CELL PHONESIn an article that appeared in today’s issue of USA Today, Are Lithium-Ion Batteries the Next Threat to Airline Safety? Gary Stoller recounts the incident in which American Airline Flight Attendants confiscated 58 lithium-ion batteries, cell phones and other electronic devices from one passenger during their flight from New York City to Buenos Aires on June 23 of this year. This group of airline attendants used common sense, notified the captain of their suspicions, followed his direction and confiscated the large potentially deadly combination of electronic devices and batteries from the passenger. I use the term ‘potentially deadly’ because increasing numbers of incidents involving the same combinations of electronic devices and lithium-ion batteries, rechargeable and non-rechargeable are happening around the world. If the passenger luggage that was being off-loaded from an American Airlines flight Tokyo, Japan had burst into flames a few minutes earlier the plane would have still been in flight and quite possibly could have not only incinerated the plane, crew and passengers, but could have caused the plane to be yet another weapon and fly into the terminal killing thousands of unsuspecting travelers.

Who is at fault here? The flight attendants should be the back-up security force, don’t you think? What happened to TSA at the security check-point? What happened to the TSA who is supposed to be x-raying the checked luggage before it is even loaded onto the plane?  I have to agree with former FAA security director when he said TSA needs to use more common sense when screening passengers at the airport. The weakest link in any security force is its lowest paid, least trained individual. So just how many of these are out there? I have no idea, but, at the very least there exist 113, which, according to Stoller, is the number of potential terrorist crisis over the past five months involving lithium-ion batteries and electronic devices that have been averted.
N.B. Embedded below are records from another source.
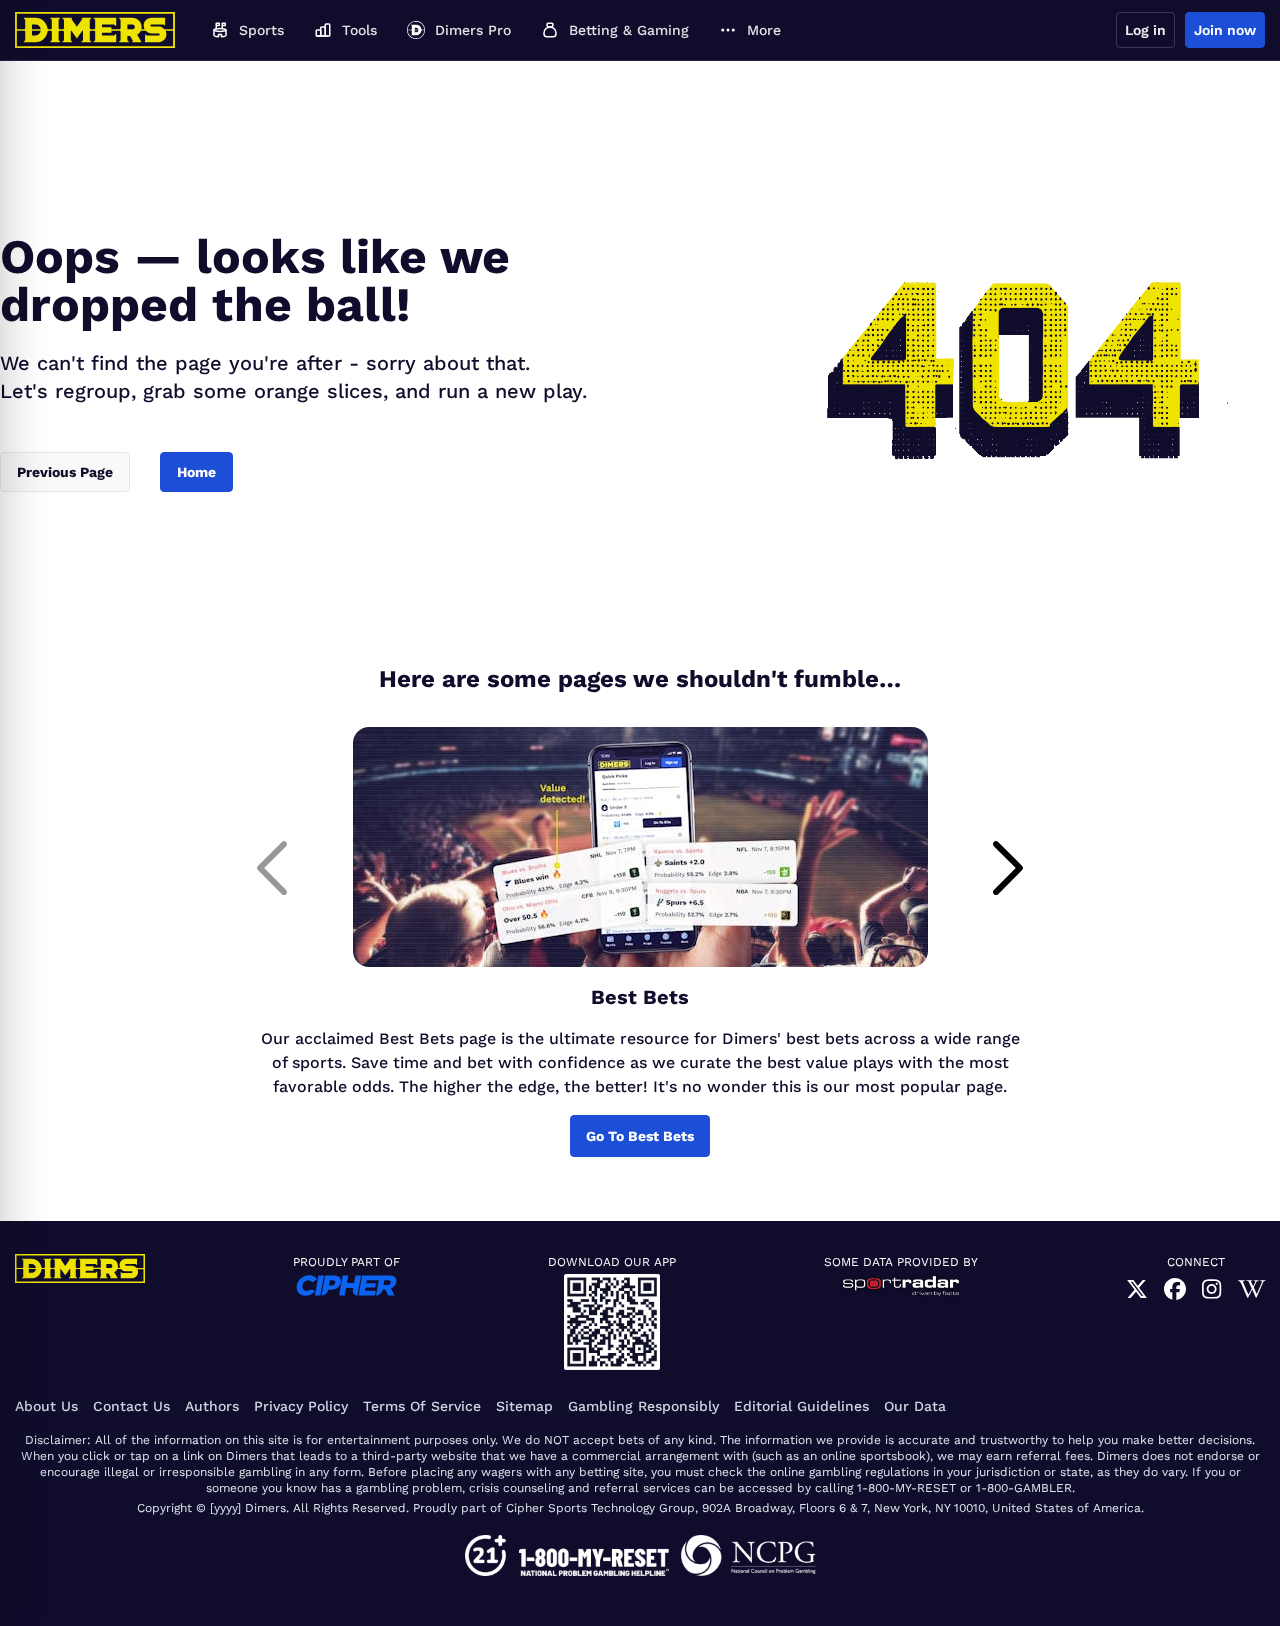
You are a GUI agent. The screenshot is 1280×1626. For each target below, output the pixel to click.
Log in (1145, 30)
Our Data (915, 1406)
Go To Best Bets (640, 1136)
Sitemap (524, 1406)
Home (196, 472)
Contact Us (131, 1406)
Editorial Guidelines (801, 1406)
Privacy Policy (301, 1406)
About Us (46, 1406)
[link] (1137, 1289)
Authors (212, 1406)
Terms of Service (422, 1406)
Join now (1225, 30)
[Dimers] (95, 30)
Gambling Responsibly (643, 1406)
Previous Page (65, 472)
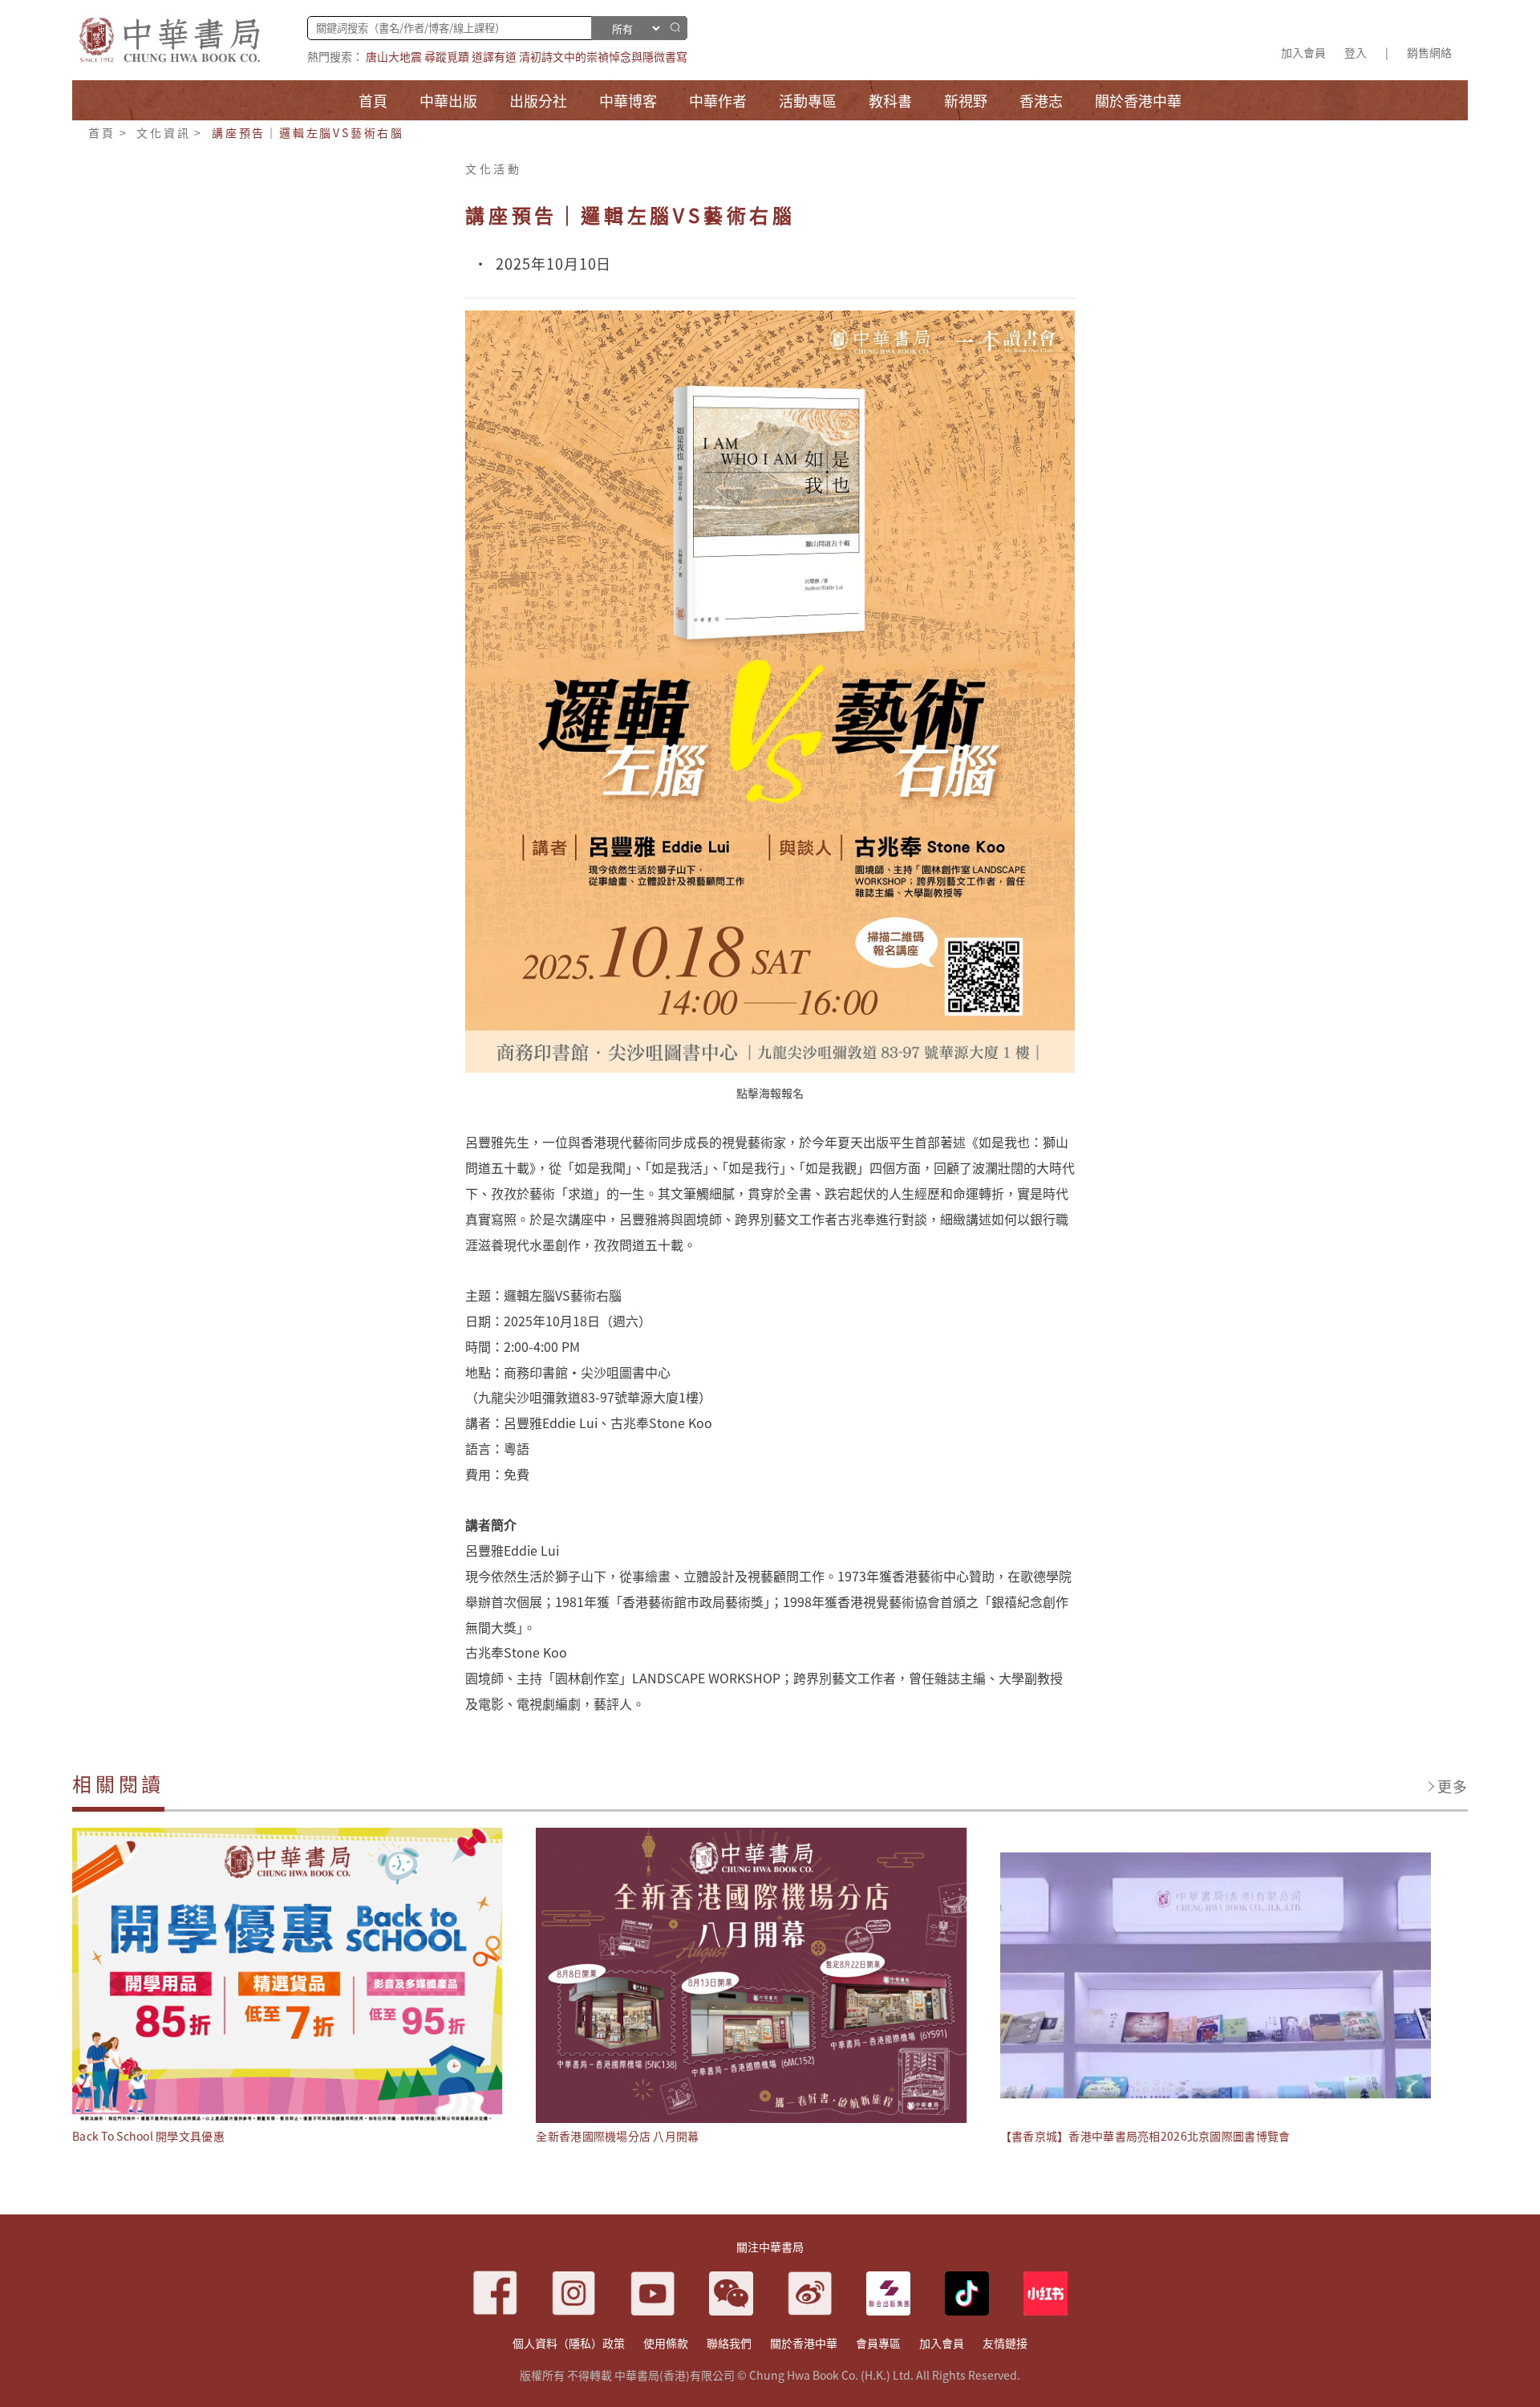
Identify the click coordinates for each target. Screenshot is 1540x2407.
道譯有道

I would really like to know what was going through the mind of the TSA agent who was reading the scan monitor and saw the 58 cell phones, electronic devices and lithium-ion batteries all piled into one bin. Truly, I don’t get it; how did this mound of electronics get through security. Oh, that’s right, they are not supposed to profile, so they just look the other way while a potential terrorist essentially says, here’s my bomb. Give me a break. But in all seriousness, let’s take it a step farther. Where does the blame lie?

Since at the airport the TSA is in effect the first line of defense between the outside world and those who pass through the checkpoint, could it be construed in a court of law as aiding and abetting if a TSA agent, or group of agents allowed, or better yet, willfully allows a passenger to cross through the security checkpoint with an excessive number electronic devices and lithium-ion batteries? Could it be termed reckless endangerment if the TSA checked baggage screeners allowed large amounts of electronics and batteries all packed together to pass through to be loaded onto a jetliner?  Or is it just willful neglect. Just who is keeping watch anyway? Obviously people who are not well trained or people who simply do not care. Personally, I want well trained individuals who care about my safety and well being to be the ones doing all of the screening. My concern is that TSA agents are too consumed with having no accountability for their lack of action that the problem will only get worse.

One more thing: someone needs to make a decision once and for all that a passengers and their checked luggage needs to match – they both need to travel together. Speaking as a world traveler, this is not happening.